Vasectomy Reversals
 
Vasectomy Reversal Doctor
 

Welcome

You both have agreed on decision #1, the reversal, now comes decision #2-
the surgeon.                        

This site provides information to help you with your second decision.  Some of you will decide to make contact and others will decide not to follow-up, but I trust the information here will be useful to aid you in your final choice.

 

 

What is the Standard of Care?

The simple question, "What is the standard of practice in vasectomy reversal?",  does not have a simple, easy answer.  The best way I know to approach it is to share a survey of practice patterns in the United States.  This is the only U.S. survey I am aware of in the surgical literature since 1973.  It was published in the January 2004 Journal of Urology.  Over 1500 questionnaires were mailed, and out of those urologists responding, 367 indicated they performed vasectomy reversal.  Almost 10% of these were fellowship (sub-specialty) trained in vasectomy reversal surgery, about 20% were academic urologists ( associated with a teaching institution) and approximately 70% practiced in the community (non-academic) setting.

 

On average, the fellowship trained group performed 26 reversals yearly, the academic group 12 reversals yearly, and the community urologists performed 7 vasectomy reversals a year.  An operating microscope was used by 93% of the fellowship trained practitioners, 65% of academic urologists, and 56% of community based urologists. 

 

An average of 70% of all practitioners indicated they routinely examined the vasal fluid (fluid from the vas) during operation.   Only 18% of surgeons overall would perform an epididymal bypass (vasoepididymostomy) rather than a simple vas reconnection (vasovasostomy), based on poor quality vasal fluid.
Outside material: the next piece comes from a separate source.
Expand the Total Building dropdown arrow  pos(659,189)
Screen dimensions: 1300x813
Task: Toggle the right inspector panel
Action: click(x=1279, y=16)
And only 10 out of 29 (34%) of the fellowship trained urologists would proceed to a bypass based on poor vasal fluid. 

 

An average of eight sutures, overall, were used to connect each vas together in two layers.  The average number of sutures used in the fellowship trained group was ten, not significantly different from the other two groups.  An even range of suture sizes (from 5-zero to 10-zero) was used by the academic and community urologists, however, the fellowship trained surgeons used statistically different finer sutures (90% used 9-zero or smaller).

 

Overall, the survey demonstrates a variety in the practice of vasectomy reversal.   And although the study does not completely or definitively answer the question posed above regarding standard of care, it does indicate a trend toward more procedures performed per year, as well as the use of a microscope and smaller sutures with increasing level of expertise.

 

I have performed over 700 microsurgical reversals as of June 2008, currently doing over 300 a year. The semen analysis results for my patients indicate a 100% patency success rate for patients less than 3 years from their vasectomy.  That is to say of patients less than 3 years from vasectomy,  100%  have had return of live sperm to the semen. Live sperm return is  93% overall for  patients from 3-8 years from vasectomy based on semen analysis reports for the practice.

 

Again, welcome to the site.  I trust the information in the about microsurgery page, as well as the other site pages listed on the navigation bar to the right , will help the two of you with your decision #2.

 

David S. Wilson, M.D.   

 

 

Crain DS, Roberts JL, Amling CL. Practice patterns in vasectomy reversal surgery: results of a questionnaire study among practicing urologists. J Urol. 2004 Jan;171(1):311-15.